Vivemos a era das relações líquidas, um conceito popularizado pelo sociólogo polonês Zygmunt Bauman, que descreve a fragilidade e a fluidez dos vínculos afetivos na modernidade. Em um mundo cada vez mais acelerado, imediatista e digital, as conexões humanas têm se tornado menos profundas, menos duradouras e, muitas vezes, descartáveis. Mas afinal, por que ninguém parece querer mais se apegar?
O medo do sofrimento
A primeira resposta talvez seja a mais óbvia: o medo. Muita gente tem medo de se apegar porque já sofreu demais. Em um cenário de traições, abandonos, relacionamentos tóxicos e promessas não cumpridas, o amor passou a ser visto como um risco emocional. Assim, muitos preferem manter uma certa distância afetiva como forma de autoproteção. Não se apegar virou sinônimo de controle. E controlar, nesse caso, é uma tentativa de evitar a dor.
A cultura do descarte
Os aplicativos de namoro contribuíram significativamente para a cultura do “next”. Basta um deslizar de dedo para trocar de parceiro, como quem muda de canal na TV. Isso criou um senso de abundância ilusória: sempre há alguém mais bonito, mais interessante, mais disponível — ao menos na aparência. O problema é que, ao tratar pessoas como produtos, perdemos a capacidade de construir vínculos reais. Nos acostumamos com conexões superficiais, onde o mais fácil é desistir do que consertar.
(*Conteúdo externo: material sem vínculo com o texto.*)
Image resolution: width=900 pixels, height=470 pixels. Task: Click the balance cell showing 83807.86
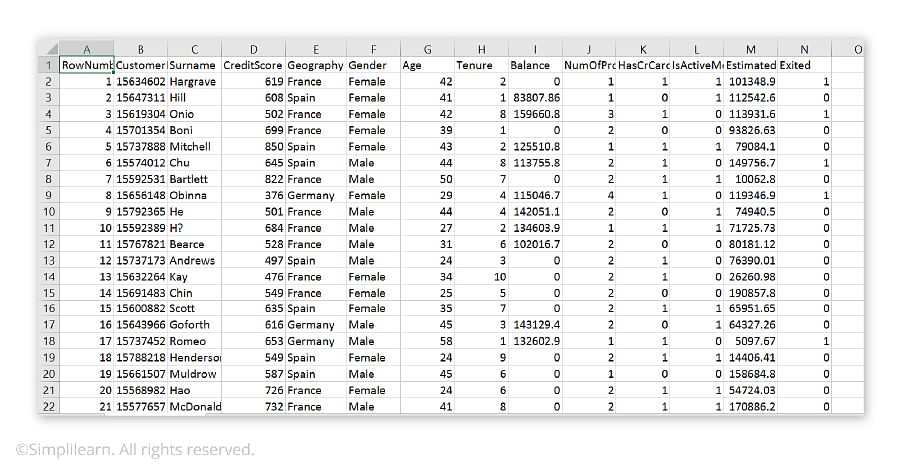[535, 98]
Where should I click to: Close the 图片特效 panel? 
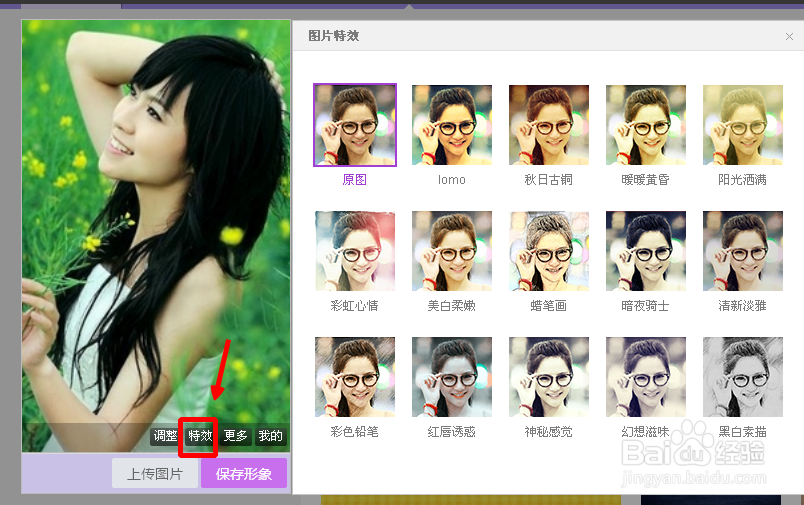789,37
A valorização da liberdade
Outro fator que influencia o desapego é o culto à liberdade individual. Em tempos em que a independência emocional é exaltada, qualquer sentimento mais profundo pode ser interpretado como uma ameaça à autonomia. “Relacionamento é prisão”, “ficar com uma pessoa só é abrir mão de todas as outras possibilidades”, “o amor me limita”: essas crenças, que ecoam com força nas redes sociais, reforçam a ideia de que se apegar é se perder de si mesmo.
A ilusão do amor perfeito
A idealização também tem um papel importante. Muitos evitam se apegar porque esperam por algo que não existe: o relacionamento perfeito. Ao menor sinal de conflito ou desconforto, pulam fora. Não há tolerância ao erro, ao tédio ou à vulnerabilidade. O imediatismo moldou até a forma como amamos. Se não for intenso o tempo todo, perde o valor. Se não der certo de cara, é porque não era para ser. Com isso, deixamos de construir relações reais para buscar fantasias.
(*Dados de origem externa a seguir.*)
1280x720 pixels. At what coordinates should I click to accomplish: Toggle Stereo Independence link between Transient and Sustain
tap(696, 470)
A superficialidade emocional
A conexão emocional exige esforço, paciência, comunicação e coragem. Mas a sociedade contemporânea valoriza o prazer instantâneo, a distração constante, os estímulos rápidos. Muitos preferem relacionamentos onde não precisam se mostrar de verdade, nem mergulhar fundo. O problema é que vínculos rasos não sustentam afeto duradouro. E sem profundidade, o apego nunca nasce.
A culpa da geração?
Alguns apontam os dedos para os jovens, alegando que a “geração Z” não sabe amar. Mas isso é uma simplificação injusta. A verdade é que vivemos uma transformação social profunda, onde o mundo digital, o individualismo e a velocidade das coisas mudaram radicalmente o modo como nos relacionamos. Os valores são outros. Os tempos são outros. E o amor, para muitos, ainda está tentando se adaptar.
Existe solução?
A solução não é voltar ao passado, mas aprender a construir algo mais sólido em meio à fluidez. Isso exige autorresponsabilidade, inteligência emocional e disposição para lidar com a vulnerabilidade. É preciso coragem para se abrir, para permanecer, para conversar — mesmo quando dá medo. bellacia
Apegar-se, no fim das contas, não é uma fraqueza. É um ato de entrega. E talvez seja justamente o que mais falta hoje: entrega real, com presença, com intenção, com cuidado.
Se ninguém mais quer se apegar, talvez seja porque ainda estamos aprendendo a amar de verdade em um mundo que nos ensinou a evitar qualquer coisa que machuque. Mas o amor, para acontecer de forma autêntica, sempre vai implicar risco. A diferença está em quem está disposto a correr esse risco — e quem vai passar a vida inteira fugindo dele.